# READING PASSAGE
=== Section Start ===

Representative Rick Francis, 145th District Representative

Submitted photo by Tim Bommel

The members of the House and Senate last week gave final approval to a state spending plan that will make a record investment in K-12 public education. The $28.3 billion state operating budget approved by the General Assembly will fully fund the school foundation formula for the second consecutive year. Additionally, the plan keeps funding stable for Missouri’s institutions of higher learning, which will minimize potential tuition increases for students and families.

The budget achieved full funding for K-12 public schools with a $99 million funding increase. The final spending plan also boosts transportation funding by $10 million.

This year’s budget plan enforces fiscal discipline by holding welfare spending in check. It also includes a budget reserve of $100 million to allow for emergency spending needs.

Other highlights of the FY 2019 Budget include:

Education

• Funding increases recommended by the governor for the state’s scholarship programs, which include a $2 million increase for Access Missouri, $3.5 million in additional funds for the A+ Scholarship Program; and an additional $1 million for Bright Flight.

• $300,000 in new funding for school safety grants.

• $250,000 to a new Kindergarten through 3rd Grade reading assessment program for dyslexia diagnoses.

Social Programs

• $1.8 million increase in funding for the state’s independent living centers, which help people with disabilities to increase their independence.

=== Section End ===

# EXTRACTED RECORDS
=== Section Start ===

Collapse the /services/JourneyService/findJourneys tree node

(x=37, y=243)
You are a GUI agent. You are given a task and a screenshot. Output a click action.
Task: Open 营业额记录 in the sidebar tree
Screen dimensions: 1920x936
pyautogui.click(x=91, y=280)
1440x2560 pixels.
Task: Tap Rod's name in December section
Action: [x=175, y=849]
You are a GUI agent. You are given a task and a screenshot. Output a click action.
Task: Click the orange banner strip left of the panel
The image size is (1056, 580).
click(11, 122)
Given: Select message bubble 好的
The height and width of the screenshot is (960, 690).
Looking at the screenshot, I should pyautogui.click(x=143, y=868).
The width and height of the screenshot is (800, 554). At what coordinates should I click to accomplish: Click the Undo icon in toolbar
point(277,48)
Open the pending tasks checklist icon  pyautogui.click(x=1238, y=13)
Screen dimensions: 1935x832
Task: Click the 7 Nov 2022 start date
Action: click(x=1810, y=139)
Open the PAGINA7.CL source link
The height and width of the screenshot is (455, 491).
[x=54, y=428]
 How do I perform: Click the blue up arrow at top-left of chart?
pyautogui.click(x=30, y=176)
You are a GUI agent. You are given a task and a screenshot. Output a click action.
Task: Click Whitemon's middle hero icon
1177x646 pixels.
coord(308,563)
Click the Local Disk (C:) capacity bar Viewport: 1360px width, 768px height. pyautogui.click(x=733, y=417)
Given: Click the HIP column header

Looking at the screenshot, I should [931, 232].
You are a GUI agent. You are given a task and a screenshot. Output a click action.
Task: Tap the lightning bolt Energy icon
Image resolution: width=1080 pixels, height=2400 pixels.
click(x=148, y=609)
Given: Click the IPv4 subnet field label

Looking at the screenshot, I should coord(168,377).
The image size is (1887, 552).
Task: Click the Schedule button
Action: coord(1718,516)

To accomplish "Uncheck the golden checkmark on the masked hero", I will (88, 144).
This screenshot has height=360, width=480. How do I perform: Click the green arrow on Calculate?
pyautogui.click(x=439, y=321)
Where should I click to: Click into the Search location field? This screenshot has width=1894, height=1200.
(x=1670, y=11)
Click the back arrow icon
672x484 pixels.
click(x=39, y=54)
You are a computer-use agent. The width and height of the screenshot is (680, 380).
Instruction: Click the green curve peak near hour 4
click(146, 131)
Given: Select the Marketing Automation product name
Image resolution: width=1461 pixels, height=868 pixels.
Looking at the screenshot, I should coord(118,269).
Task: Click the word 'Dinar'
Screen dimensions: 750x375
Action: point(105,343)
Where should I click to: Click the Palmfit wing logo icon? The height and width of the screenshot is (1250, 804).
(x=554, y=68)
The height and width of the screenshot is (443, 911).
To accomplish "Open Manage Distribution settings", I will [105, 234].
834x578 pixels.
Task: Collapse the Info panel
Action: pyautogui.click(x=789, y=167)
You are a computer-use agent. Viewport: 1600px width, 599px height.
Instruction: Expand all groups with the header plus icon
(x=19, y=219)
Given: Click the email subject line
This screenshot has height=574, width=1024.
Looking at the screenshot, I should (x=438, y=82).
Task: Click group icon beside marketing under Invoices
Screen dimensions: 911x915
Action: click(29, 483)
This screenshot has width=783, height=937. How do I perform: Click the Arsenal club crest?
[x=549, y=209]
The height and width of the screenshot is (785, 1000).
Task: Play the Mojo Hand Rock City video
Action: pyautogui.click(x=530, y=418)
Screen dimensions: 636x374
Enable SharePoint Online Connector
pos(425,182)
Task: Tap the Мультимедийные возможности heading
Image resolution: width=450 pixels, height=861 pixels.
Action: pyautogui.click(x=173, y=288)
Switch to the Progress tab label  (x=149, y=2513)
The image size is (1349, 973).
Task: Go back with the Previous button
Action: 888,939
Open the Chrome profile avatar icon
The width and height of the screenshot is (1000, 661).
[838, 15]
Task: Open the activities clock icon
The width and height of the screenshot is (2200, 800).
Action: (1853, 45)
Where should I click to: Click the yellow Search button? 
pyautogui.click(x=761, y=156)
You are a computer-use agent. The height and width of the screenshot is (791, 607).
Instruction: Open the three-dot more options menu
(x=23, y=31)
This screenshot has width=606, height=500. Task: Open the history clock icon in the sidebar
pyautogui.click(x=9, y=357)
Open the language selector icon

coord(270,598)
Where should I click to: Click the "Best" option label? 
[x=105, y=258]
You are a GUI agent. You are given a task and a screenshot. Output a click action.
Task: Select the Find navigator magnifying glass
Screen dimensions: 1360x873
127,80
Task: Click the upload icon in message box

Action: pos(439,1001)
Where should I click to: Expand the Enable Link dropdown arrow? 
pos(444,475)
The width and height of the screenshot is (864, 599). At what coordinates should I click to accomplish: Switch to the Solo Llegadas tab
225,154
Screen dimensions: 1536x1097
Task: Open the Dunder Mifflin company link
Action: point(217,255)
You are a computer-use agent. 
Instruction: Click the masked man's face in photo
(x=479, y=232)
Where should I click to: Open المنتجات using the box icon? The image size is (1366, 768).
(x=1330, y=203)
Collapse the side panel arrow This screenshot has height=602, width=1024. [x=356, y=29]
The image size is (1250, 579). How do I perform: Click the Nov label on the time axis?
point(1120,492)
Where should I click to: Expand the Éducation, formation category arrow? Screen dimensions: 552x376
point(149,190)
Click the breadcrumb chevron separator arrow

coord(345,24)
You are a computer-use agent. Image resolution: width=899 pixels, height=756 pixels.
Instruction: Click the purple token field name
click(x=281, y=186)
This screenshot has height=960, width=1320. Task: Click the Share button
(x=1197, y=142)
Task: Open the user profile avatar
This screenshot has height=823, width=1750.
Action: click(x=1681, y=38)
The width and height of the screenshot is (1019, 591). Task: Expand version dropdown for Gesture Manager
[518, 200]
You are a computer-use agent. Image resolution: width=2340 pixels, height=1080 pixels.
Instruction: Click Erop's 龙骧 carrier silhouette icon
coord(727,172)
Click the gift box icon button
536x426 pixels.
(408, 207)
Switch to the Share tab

=== Section End ===

Continue the article on Missouri's FY 2019 budget, starting after its final bullet on independent living centers.

• $5 million in new money to provide community-based services that will allow those battling substance abuse to receive appropriate treatment as an alternative to prison.

• $1 million increase for the state’s drug treatment courts to partially restore an FY18 cut.

• $72 million increase for nursing home reimbursements, an additional $1 million for developmental disability rebasing, and a 1.5% rate increase for all other Medicaid providers.

Community and Economic Issues

• $400,000 restoration of proposed cuts to the Missouri National Guard to prevent the closure of several armories.

• A 1% pay increase for state employees starting January 1st, 2019. (Does not include legislators).

• $374,000 for a physician prescription monitoring program to curb opioid abuse.

• $3 million to initiate a water resource and reservoir fund for communities with water shortage issues to access.

Missouri Celebrates Truman Day

While the legislature continued to work on the state holiday of Truman Day, House members did pause to pay tribute to one of Missouri’s greatest citizens, and the only president to hail from the Show-Me State.

Truman was selected as the candidate for vice-president to Franklin D. Roosevelt; who won his fourth term as President of the United States on November 7, 1944. He took office on January 20, 1945. On April 12 of the same year, Roosevelt passed away as the result of a massive stroke and Truman became president.

Truman was president for two terms until January 20, 1953. During the first six months of his first term, Truman announced the surrender of the Germans, ended World War II after dropping atomic bombs on Hiroshima and Nagasaki and signed the charter establishing the North Atlantic Treaty Organization (NATO). His time in office also saw the conflict between mainland China and Taiwan; the Korean War; the First Indochina War; and the rise of the Soviet Union as a nuclear power.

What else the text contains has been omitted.